My partners are just that, they are PARTNERS, they share the risk and the rewards with me! Normally I set it up so that the money partner puts up 100% of the cash and I put up or arrange all the day to day and we split the money returned 50/50.

Here are a couple examples for you…

A little Lonnie deal I did today, purchase price is $3360 needs about $150 in repairs, and we’ll incurre $110-440 in lot rent due to the approaching holiday season. The unit will sell easy for $11,900 on a note with $750+ down and the payments will be right around $225-250 per month for about 80 months. I do all the work, sell the unit, handle any repo’s etc. My partner writes a check and worst case will be in the deal for about $3500 after his share of the down payment which puts his yield at 34%+ and his total profit at about $5500 with the swipe of his pen if everything goes perfect and we never get the unit back. I’ll make roughly $9300 with his cash for doing all the work and handling every problem for the next 6 years. I consider this a win win and I think all of my partners would agree…

On bigger deals the numbers get staggering very fast! One of my partners and I bought 2 small MHP’s 2 months ago, I contracted the park negotiated the deal and did all the running. He put up 15k for the down payment and the owner carried $275k at 8% with no calls and full assignability. He has provided all the money to fix the properties and I’ve directed the operations and put a little elbow grease in to the pot. The property was just slightly over break even at purchase (about $50 in reality), by fixing a few management problems, replacing non-paying tenants, eliminating the drug dealer & the problem tenants, and making all safety repairs we’ve brought the net cahflow to about $2850 in 2 months. when the project is finished it will be up to a minimum of $4k /month net up to a potential of just under 6k if we get carried away. Once the outflow for repairs is under control we will split the cash flow 50/50 and the proceeds from the future sale the same, if we sell at the 24 month mark we’ll have realized roughly $100k in cash flow and a total profit of about $217k. That would put my partners yield at some where just shy of 200% and we’ll each walk with about 170k. If we decide to sell sooner the numbers might not be as high but we’ll still more than do ok!

The way I see it, is that a person with money and no time or knowledge is no better off than a solid investor with no cash. You put the two together and you create a deadly team that can quickly dominate a market and take full advantage of niches and opportunities as they are presented. My personal set point is that if I can’t give my partners a 25-30%+ return than I need an investor and must take 100% of the risk myself, if I’m not willing or able to do either than the deal is to skinny to be doing.

Best wishes,

Ryan Needler


#12

I really like the lesson from Steve Case and the analogy of the person with no time and the investor with no money.

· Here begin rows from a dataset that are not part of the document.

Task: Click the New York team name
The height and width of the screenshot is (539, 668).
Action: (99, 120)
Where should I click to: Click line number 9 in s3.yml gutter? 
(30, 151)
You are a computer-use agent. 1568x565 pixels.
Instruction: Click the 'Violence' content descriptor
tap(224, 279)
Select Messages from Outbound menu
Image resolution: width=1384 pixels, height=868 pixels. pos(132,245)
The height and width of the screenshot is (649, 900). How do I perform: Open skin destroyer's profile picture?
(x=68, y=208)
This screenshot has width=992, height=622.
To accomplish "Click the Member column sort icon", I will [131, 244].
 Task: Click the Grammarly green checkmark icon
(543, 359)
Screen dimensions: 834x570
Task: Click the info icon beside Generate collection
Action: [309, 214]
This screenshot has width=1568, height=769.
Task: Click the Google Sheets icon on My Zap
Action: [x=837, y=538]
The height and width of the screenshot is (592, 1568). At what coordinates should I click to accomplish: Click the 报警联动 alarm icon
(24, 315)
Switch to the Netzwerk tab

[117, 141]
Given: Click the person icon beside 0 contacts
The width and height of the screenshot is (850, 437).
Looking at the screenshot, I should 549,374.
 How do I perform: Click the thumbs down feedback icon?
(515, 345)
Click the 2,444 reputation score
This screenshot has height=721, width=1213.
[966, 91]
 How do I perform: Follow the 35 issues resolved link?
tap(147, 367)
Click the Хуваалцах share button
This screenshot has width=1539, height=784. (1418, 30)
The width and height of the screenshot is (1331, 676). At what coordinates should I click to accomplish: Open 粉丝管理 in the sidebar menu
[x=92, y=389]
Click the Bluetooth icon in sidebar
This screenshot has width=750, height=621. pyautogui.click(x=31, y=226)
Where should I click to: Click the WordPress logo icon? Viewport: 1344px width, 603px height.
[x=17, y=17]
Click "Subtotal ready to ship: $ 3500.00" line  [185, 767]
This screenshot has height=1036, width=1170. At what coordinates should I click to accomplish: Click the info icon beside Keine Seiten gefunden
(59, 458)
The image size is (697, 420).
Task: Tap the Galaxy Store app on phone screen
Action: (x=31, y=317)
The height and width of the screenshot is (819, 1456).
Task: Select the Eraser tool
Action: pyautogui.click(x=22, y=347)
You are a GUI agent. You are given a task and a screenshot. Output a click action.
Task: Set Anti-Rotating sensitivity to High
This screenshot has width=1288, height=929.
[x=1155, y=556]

I either have money or time…it is very rare I have both at the same time and I’m sure I’m not alone. I also partner most deals…it is my comfort zone.

Greg


#13

I’ve got the time, & some of the money, but I’ve also got a case of “burnout/complacency”. I would really like to expand what I’ve got, & put some of my cash to better use, but I’m not interested in taking on any more day to day management. I guess I need to work on my networking skills, because I’m having a hard time finding a solid investor with no cash. I’m hoping to make some new contacts at the Troy MOM.


#14

now…and they will all be at MOM.

I will introduce you to them there!

Greg


#15

Maybe I should have been a little more outgoing at BootCamp, but was doing good to absorb some of the info that was being passed around. We spoke several times, I’m the tall, skinny blonde guy that sat in front of you on the bus.

Tim


#16

I tend to notice “thin” people LOL…


#17

Ryan - In terms of paperwork and whatnot, how to do you structure your deals with partners? Is the partner’s investment a secured loan? Do you create a separate LLC? How does it work?